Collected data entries
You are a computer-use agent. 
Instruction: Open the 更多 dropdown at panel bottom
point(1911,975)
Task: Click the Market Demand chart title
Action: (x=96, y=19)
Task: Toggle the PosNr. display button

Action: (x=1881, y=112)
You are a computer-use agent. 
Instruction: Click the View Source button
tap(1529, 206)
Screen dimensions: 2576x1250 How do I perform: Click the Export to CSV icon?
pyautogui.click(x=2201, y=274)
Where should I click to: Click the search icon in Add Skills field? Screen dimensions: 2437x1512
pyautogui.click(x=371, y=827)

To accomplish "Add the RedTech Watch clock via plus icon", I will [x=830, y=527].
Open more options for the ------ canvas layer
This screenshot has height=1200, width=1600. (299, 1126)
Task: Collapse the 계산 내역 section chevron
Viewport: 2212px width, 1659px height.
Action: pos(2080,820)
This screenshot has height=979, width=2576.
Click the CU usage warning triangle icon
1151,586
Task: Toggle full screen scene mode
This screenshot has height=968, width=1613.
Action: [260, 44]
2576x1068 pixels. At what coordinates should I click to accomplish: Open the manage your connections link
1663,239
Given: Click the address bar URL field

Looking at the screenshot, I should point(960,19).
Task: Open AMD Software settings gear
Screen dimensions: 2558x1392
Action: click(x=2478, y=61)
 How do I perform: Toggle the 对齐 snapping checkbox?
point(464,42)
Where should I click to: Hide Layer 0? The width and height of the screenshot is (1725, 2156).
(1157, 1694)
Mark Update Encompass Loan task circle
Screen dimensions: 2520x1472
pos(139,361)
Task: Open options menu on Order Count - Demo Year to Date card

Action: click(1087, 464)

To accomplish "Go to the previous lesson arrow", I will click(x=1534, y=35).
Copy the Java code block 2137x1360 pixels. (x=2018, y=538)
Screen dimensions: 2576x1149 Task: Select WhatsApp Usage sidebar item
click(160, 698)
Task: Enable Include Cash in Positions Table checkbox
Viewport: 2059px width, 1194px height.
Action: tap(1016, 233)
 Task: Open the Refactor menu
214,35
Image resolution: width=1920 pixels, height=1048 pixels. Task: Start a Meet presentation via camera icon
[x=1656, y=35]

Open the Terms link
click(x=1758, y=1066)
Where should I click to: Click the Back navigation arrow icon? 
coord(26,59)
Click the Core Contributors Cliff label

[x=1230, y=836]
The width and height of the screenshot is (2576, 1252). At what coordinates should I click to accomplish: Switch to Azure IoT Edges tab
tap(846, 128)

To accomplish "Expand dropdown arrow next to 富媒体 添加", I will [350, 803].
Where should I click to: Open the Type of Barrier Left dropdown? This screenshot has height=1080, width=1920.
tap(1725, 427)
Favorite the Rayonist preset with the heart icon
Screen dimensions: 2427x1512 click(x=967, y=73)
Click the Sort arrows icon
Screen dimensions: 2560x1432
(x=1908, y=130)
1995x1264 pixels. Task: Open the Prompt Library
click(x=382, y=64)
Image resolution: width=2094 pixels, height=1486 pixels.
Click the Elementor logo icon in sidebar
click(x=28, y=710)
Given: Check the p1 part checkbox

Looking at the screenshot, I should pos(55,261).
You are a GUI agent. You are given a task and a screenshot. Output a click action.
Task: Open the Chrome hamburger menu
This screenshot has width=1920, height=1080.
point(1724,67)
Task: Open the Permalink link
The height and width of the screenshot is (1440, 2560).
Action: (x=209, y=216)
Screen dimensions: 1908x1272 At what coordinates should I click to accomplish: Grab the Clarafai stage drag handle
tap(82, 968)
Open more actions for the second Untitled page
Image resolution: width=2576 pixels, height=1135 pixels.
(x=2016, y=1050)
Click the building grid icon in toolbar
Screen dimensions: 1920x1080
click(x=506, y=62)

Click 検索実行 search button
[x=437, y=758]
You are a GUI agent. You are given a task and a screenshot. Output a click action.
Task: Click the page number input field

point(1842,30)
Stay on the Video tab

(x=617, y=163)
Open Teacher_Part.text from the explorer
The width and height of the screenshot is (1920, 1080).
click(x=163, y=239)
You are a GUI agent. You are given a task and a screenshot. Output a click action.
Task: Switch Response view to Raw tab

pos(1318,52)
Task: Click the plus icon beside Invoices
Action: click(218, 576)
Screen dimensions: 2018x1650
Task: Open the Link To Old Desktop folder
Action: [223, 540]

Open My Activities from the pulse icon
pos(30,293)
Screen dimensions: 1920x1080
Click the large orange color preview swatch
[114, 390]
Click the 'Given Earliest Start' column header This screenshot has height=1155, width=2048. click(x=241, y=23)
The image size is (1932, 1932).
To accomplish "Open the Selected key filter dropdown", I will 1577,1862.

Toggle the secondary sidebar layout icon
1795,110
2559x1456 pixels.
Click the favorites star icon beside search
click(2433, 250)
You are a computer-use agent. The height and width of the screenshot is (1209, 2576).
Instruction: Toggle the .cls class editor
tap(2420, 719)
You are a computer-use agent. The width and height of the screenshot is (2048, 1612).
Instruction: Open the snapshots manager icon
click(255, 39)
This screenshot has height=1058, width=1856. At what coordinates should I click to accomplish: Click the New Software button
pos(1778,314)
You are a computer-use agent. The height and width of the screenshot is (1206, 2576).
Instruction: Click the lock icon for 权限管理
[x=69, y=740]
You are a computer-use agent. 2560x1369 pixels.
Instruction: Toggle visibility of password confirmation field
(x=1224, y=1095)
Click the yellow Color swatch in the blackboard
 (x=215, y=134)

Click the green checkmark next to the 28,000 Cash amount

Task brief
Your response should be an exact copy of all the records.

Answer area
You are a computer-use agent. 
Instruction: Open the 更多 dropdown at panel bottom
point(1911,975)
Task: Click the Market Demand chart title
Action: (x=96, y=19)
Task: Toggle the PosNr. display button

Action: (x=1881, y=112)
You are a computer-use agent. 
Instruction: Click the View Source button
tap(1529, 206)
Screen dimensions: 2576x1250 How do I perform: Click the Export to CSV icon?
pyautogui.click(x=2201, y=274)
Where should I click to: Click the search icon in Add Skills field? Screen dimensions: 2437x1512
pyautogui.click(x=371, y=827)

To accomplish "Add the RedTech Watch clock via plus icon", I will [x=830, y=527].
Open more options for the ------ canvas layer
This screenshot has height=1200, width=1600. (299, 1126)
Task: Collapse the 계산 내역 section chevron
Viewport: 2212px width, 1659px height.
Action: pos(2080,820)
This screenshot has height=979, width=2576.
Click the CU usage warning triangle icon
1151,586
Task: Toggle full screen scene mode
This screenshot has height=968, width=1613.
Action: [260, 44]
2576x1068 pixels. At what coordinates should I click to accomplish: Open the manage your connections link
1663,239
Given: Click the address bar URL field

Looking at the screenshot, I should point(960,19).
Task: Open AMD Software settings gear
Screen dimensions: 2558x1392
Action: click(x=2478, y=61)
 How do I perform: Toggle the 对齐 snapping checkbox?
point(464,42)
Where should I click to: Hide Layer 0? The width and height of the screenshot is (1725, 2156).
(1157, 1694)
Mark Update Encompass Loan task circle
Screen dimensions: 2520x1472
pos(139,361)
Task: Open options menu on Order Count - Demo Year to Date card

Action: click(1087, 464)

To accomplish "Go to the previous lesson arrow", I will click(x=1534, y=35).
Copy the Java code block 2137x1360 pixels. (x=2018, y=538)
Screen dimensions: 2576x1149 Task: Select WhatsApp Usage sidebar item
click(160, 698)
Task: Enable Include Cash in Positions Table checkbox
Viewport: 2059px width, 1194px height.
Action: tap(1016, 233)
 Task: Open the Refactor menu
214,35
Image resolution: width=1920 pixels, height=1048 pixels. Task: Start a Meet presentation via camera icon
[x=1656, y=35]

Open the Terms link
click(x=1758, y=1066)
Where should I click to: Click the Back navigation arrow icon? 
coord(26,59)
Click the Core Contributors Cliff label

[x=1230, y=836]
The width and height of the screenshot is (2576, 1252). At what coordinates should I click to accomplish: Switch to Azure IoT Edges tab
tap(846, 128)

To accomplish "Expand dropdown arrow next to 富媒体 添加", I will [350, 803].
Where should I click to: Open the Type of Barrier Left dropdown? This screenshot has height=1080, width=1920.
tap(1725, 427)
Favorite the Rayonist preset with the heart icon
Screen dimensions: 2427x1512 click(x=967, y=73)
Click the Sort arrows icon
Screen dimensions: 2560x1432
(x=1908, y=130)
1995x1264 pixels. Task: Open the Prompt Library
click(x=382, y=64)
Image resolution: width=2094 pixels, height=1486 pixels.
Click the Elementor logo icon in sidebar
click(x=28, y=710)
Given: Check the p1 part checkbox

Looking at the screenshot, I should pos(55,261).
You are a GUI agent. You are given a task and a screenshot. Output a click action.
Task: Open the Chrome hamburger menu
This screenshot has width=1920, height=1080.
point(1724,67)
Task: Open the Permalink link
The height and width of the screenshot is (1440, 2560).
Action: (x=209, y=216)
Screen dimensions: 1908x1272 At what coordinates should I click to accomplish: Grab the Clarafai stage drag handle
tap(82, 968)
Open more actions for the second Untitled page
Image resolution: width=2576 pixels, height=1135 pixels.
(x=2016, y=1050)
Click the building grid icon in toolbar
Screen dimensions: 1920x1080
click(x=506, y=62)

Click 検索実行 search button
[x=437, y=758]
You are a GUI agent. You are given a task and a screenshot. Output a click action.
Task: Click the page number input field

point(1842,30)
Stay on the Video tab

(x=617, y=163)
Open Teacher_Part.text from the explorer
The width and height of the screenshot is (1920, 1080).
click(x=163, y=239)
You are a GUI agent. You are given a task and a screenshot. Output a click action.
Task: Switch Response view to Raw tab

pos(1318,52)
Task: Click the plus icon beside Invoices
Action: click(218, 576)
Screen dimensions: 2018x1650
Task: Open the Link To Old Desktop folder
Action: [223, 540]

Open My Activities from the pulse icon
pos(30,293)
Screen dimensions: 1920x1080
Click the large orange color preview swatch
[114, 390]
Click the 'Given Earliest Start' column header This screenshot has height=1155, width=2048. click(x=241, y=23)
The image size is (1932, 1932).
To accomplish "Open the Selected key filter dropdown", I will 1577,1862.

Toggle the secondary sidebar layout icon
1795,110
2559x1456 pixels.
Click the favorites star icon beside search
click(2433, 250)
You are a computer-use agent. The height and width of the screenshot is (1209, 2576).
Instruction: Toggle the .cls class editor
tap(2420, 719)
You are a computer-use agent. The width and height of the screenshot is (2048, 1612).
Instruction: Open the snapshots manager icon
click(255, 39)
This screenshot has height=1058, width=1856. At what coordinates should I click to accomplish: Click the New Software button
pos(1778,314)
You are a computer-use agent. The height and width of the screenshot is (1206, 2576).
Instruction: Click the lock icon for 权限管理
[x=69, y=740]
You are a computer-use agent. 2560x1369 pixels.
Instruction: Toggle visibility of password confirmation field
(x=1224, y=1095)
Click the yellow Color swatch in the blackboard
 (x=215, y=134)

Click the green checkmark next to the 28,000 Cash amount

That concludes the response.